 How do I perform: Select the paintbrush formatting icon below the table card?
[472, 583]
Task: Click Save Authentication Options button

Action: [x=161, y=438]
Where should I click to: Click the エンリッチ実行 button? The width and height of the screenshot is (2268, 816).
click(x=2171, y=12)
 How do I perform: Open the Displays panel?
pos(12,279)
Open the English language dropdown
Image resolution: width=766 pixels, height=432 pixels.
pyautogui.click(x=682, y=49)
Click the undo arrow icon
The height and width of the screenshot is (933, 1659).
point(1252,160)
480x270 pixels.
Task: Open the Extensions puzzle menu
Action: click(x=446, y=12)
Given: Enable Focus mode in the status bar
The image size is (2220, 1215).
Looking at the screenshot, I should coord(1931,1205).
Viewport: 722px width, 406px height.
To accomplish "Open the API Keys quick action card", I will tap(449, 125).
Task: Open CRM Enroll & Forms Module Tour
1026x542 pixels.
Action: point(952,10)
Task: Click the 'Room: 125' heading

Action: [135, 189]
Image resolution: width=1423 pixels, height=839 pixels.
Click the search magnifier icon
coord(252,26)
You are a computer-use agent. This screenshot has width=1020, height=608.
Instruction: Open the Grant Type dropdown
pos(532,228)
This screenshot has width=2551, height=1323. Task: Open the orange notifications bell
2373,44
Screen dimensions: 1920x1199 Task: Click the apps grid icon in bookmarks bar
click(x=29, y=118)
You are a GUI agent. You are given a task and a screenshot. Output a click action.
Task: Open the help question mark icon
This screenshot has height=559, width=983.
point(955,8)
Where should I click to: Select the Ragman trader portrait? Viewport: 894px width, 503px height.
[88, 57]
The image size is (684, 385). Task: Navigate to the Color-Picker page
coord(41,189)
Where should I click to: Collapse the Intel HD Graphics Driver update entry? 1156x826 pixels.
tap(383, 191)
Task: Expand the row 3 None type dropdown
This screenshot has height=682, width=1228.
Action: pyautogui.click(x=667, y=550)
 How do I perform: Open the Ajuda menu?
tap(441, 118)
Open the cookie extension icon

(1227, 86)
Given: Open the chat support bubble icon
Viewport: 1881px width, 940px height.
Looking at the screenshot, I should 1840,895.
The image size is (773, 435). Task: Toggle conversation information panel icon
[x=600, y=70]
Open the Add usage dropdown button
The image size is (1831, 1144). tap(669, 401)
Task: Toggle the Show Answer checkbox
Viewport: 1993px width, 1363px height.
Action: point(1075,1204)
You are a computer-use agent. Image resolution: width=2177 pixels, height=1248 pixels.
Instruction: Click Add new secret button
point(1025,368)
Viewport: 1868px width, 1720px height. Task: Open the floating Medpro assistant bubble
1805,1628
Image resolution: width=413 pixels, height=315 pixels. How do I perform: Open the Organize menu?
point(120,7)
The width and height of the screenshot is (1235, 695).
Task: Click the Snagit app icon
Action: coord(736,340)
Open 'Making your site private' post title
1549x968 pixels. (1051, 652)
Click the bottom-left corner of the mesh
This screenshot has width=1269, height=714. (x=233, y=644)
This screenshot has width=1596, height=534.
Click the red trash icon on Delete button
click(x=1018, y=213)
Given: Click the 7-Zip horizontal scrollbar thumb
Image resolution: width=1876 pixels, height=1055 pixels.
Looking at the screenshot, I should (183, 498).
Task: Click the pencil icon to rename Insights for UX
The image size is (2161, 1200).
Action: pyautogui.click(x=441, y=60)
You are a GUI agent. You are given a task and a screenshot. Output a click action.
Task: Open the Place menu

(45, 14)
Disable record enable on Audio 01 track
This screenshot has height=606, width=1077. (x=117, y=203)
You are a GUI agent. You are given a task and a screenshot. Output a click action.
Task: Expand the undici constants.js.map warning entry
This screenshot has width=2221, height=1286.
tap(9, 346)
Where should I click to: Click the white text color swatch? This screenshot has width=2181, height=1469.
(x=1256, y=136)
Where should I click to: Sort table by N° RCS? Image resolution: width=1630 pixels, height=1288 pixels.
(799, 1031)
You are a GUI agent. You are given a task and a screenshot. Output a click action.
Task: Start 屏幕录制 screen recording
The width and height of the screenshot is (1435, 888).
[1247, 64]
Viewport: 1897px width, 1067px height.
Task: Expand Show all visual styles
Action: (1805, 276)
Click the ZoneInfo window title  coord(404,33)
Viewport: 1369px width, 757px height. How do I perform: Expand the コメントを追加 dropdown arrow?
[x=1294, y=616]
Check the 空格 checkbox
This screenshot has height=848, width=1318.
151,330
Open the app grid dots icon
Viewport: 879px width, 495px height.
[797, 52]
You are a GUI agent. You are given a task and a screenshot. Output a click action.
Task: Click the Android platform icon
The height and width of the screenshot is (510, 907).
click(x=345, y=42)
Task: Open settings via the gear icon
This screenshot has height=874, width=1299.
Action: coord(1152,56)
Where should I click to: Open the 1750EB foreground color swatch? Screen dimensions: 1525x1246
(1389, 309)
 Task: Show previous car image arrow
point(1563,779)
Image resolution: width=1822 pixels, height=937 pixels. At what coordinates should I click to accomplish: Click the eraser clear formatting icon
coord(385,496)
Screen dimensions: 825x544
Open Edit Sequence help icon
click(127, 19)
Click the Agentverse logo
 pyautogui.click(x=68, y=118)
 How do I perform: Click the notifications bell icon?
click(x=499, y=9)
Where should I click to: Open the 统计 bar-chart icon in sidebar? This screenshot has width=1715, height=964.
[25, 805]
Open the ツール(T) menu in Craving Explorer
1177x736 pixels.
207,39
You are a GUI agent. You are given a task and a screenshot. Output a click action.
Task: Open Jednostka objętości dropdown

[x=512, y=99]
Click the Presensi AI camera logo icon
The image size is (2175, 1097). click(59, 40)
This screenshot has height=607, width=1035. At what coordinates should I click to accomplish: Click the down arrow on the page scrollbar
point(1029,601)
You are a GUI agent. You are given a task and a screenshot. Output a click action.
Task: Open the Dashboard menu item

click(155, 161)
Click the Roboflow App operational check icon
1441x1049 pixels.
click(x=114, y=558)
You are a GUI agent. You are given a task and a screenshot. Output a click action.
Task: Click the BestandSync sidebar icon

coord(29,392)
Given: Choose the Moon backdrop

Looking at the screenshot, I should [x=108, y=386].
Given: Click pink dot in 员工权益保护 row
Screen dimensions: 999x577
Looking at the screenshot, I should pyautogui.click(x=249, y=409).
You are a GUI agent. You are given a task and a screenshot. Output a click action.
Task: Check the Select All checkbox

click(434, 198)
........
▶ [What this task involves] Start at the first line and transcribe the data exactly through the last.

▶ [Result of the exercise]
 How do I perform: Select the paintbrush formatting icon below the table card?
[472, 583]
Task: Click Save Authentication Options button

Action: [x=161, y=438]
Where should I click to: Click the エンリッチ実行 button? The width and height of the screenshot is (2268, 816).
click(x=2171, y=12)
 How do I perform: Open the Displays panel?
pos(12,279)
Open the English language dropdown
Image resolution: width=766 pixels, height=432 pixels.
pyautogui.click(x=682, y=49)
Click the undo arrow icon
The height and width of the screenshot is (933, 1659).
point(1252,160)
480x270 pixels.
Task: Open the Extensions puzzle menu
Action: click(x=446, y=12)
Given: Enable Focus mode in the status bar
The image size is (2220, 1215).
Looking at the screenshot, I should coord(1931,1205).
Viewport: 722px width, 406px height.
To accomplish "Open the API Keys quick action card", I will tap(449, 125).
Task: Open CRM Enroll & Forms Module Tour
1026x542 pixels.
Action: point(952,10)
Task: Click the 'Room: 125' heading

Action: [135, 189]
Image resolution: width=1423 pixels, height=839 pixels.
Click the search magnifier icon
coord(252,26)
You are a computer-use agent. This screenshot has width=1020, height=608.
Instruction: Open the Grant Type dropdown
pos(532,228)
This screenshot has width=2551, height=1323. Task: Open the orange notifications bell
2373,44
Screen dimensions: 1920x1199 Task: Click the apps grid icon in bookmarks bar
click(x=29, y=118)
You are a GUI agent. You are given a task and a screenshot. Output a click action.
Task: Open the help question mark icon
This screenshot has height=559, width=983.
point(955,8)
Where should I click to: Select the Ragman trader portrait? Viewport: 894px width, 503px height.
[88, 57]
The image size is (684, 385). Task: Navigate to the Color-Picker page
coord(41,189)
Where should I click to: Collapse the Intel HD Graphics Driver update entry? 1156x826 pixels.
tap(383, 191)
Task: Expand the row 3 None type dropdown
This screenshot has height=682, width=1228.
Action: pyautogui.click(x=667, y=550)
 How do I perform: Open the Ajuda menu?
tap(441, 118)
Open the cookie extension icon

(1227, 86)
Given: Open the chat support bubble icon
Viewport: 1881px width, 940px height.
Looking at the screenshot, I should 1840,895.
The image size is (773, 435). Task: Toggle conversation information panel icon
[x=600, y=70]
Open the Add usage dropdown button
The image size is (1831, 1144). tap(669, 401)
Task: Toggle the Show Answer checkbox
Viewport: 1993px width, 1363px height.
Action: point(1075,1204)
You are a computer-use agent. Image resolution: width=2177 pixels, height=1248 pixels.
Instruction: Click Add new secret button
point(1025,368)
Viewport: 1868px width, 1720px height. Task: Open the floating Medpro assistant bubble
1805,1628
Image resolution: width=413 pixels, height=315 pixels. How do I perform: Open the Organize menu?
point(120,7)
The width and height of the screenshot is (1235, 695).
Task: Click the Snagit app icon
Action: coord(736,340)
Open 'Making your site private' post title
1549x968 pixels. (1051, 652)
Click the bottom-left corner of the mesh
This screenshot has width=1269, height=714. (x=233, y=644)
This screenshot has width=1596, height=534.
Click the red trash icon on Delete button
click(x=1018, y=213)
Given: Click the 7-Zip horizontal scrollbar thumb
Image resolution: width=1876 pixels, height=1055 pixels.
Looking at the screenshot, I should (183, 498).
Task: Click the pencil icon to rename Insights for UX
The image size is (2161, 1200).
Action: pyautogui.click(x=441, y=60)
You are a GUI agent. You are given a task and a screenshot. Output a click action.
Task: Open the Place menu

(45, 14)
Disable record enable on Audio 01 track
This screenshot has height=606, width=1077. (x=117, y=203)
You are a GUI agent. You are given a task and a screenshot. Output a click action.
Task: Expand the undici constants.js.map warning entry
This screenshot has width=2221, height=1286.
tap(9, 346)
Where should I click to: Click the white text color swatch? This screenshot has width=2181, height=1469.
(x=1256, y=136)
Where should I click to: Sort table by N° RCS? Image resolution: width=1630 pixels, height=1288 pixels.
(799, 1031)
You are a GUI agent. You are given a task and a screenshot. Output a click action.
Task: Start 屏幕录制 screen recording
The width and height of the screenshot is (1435, 888).
[1247, 64]
Viewport: 1897px width, 1067px height.
Task: Expand Show all visual styles
Action: (1805, 276)
Click the ZoneInfo window title  coord(404,33)
Viewport: 1369px width, 757px height. How do I perform: Expand the コメントを追加 dropdown arrow?
[x=1294, y=616]
Check the 空格 checkbox
This screenshot has height=848, width=1318.
151,330
Open the app grid dots icon
Viewport: 879px width, 495px height.
[797, 52]
You are a GUI agent. You are given a task and a screenshot. Output a click action.
Task: Click the Android platform icon
The height and width of the screenshot is (510, 907).
click(x=345, y=42)
Task: Open settings via the gear icon
This screenshot has height=874, width=1299.
Action: coord(1152,56)
Where should I click to: Open the 1750EB foreground color swatch? Screen dimensions: 1525x1246
(1389, 309)
 Task: Show previous car image arrow
point(1563,779)
Image resolution: width=1822 pixels, height=937 pixels. At what coordinates should I click to accomplish: Click the eraser clear formatting icon
coord(385,496)
Screen dimensions: 825x544
Open Edit Sequence help icon
click(127, 19)
Click the Agentverse logo
 pyautogui.click(x=68, y=118)
 How do I perform: Click the notifications bell icon?
click(x=499, y=9)
Where should I click to: Open the 统计 bar-chart icon in sidebar? This screenshot has width=1715, height=964.
[25, 805]
Open the ツール(T) menu in Craving Explorer
1177x736 pixels.
207,39
You are a GUI agent. You are given a task and a screenshot. Output a click action.
Task: Open Jednostka objętości dropdown

[x=512, y=99]
Click the Presensi AI camera logo icon
The image size is (2175, 1097). click(59, 40)
This screenshot has height=607, width=1035. At what coordinates should I click to accomplish: Click the down arrow on the page scrollbar
point(1029,601)
You are a GUI agent. You are given a task and a screenshot. Output a click action.
Task: Open the Dashboard menu item

click(155, 161)
Click the Roboflow App operational check icon
1441x1049 pixels.
click(x=114, y=558)
You are a GUI agent. You are given a task and a screenshot. Output a click action.
Task: Click the BestandSync sidebar icon

coord(29,392)
Given: Choose the Moon backdrop

Looking at the screenshot, I should [x=108, y=386].
Given: Click pink dot in 员工权益保护 row
Screen dimensions: 999x577
Looking at the screenshot, I should pyautogui.click(x=249, y=409).
You are a GUI agent. You are given a task and a screenshot. Output a click action.
Task: Check the Select All checkbox

click(434, 198)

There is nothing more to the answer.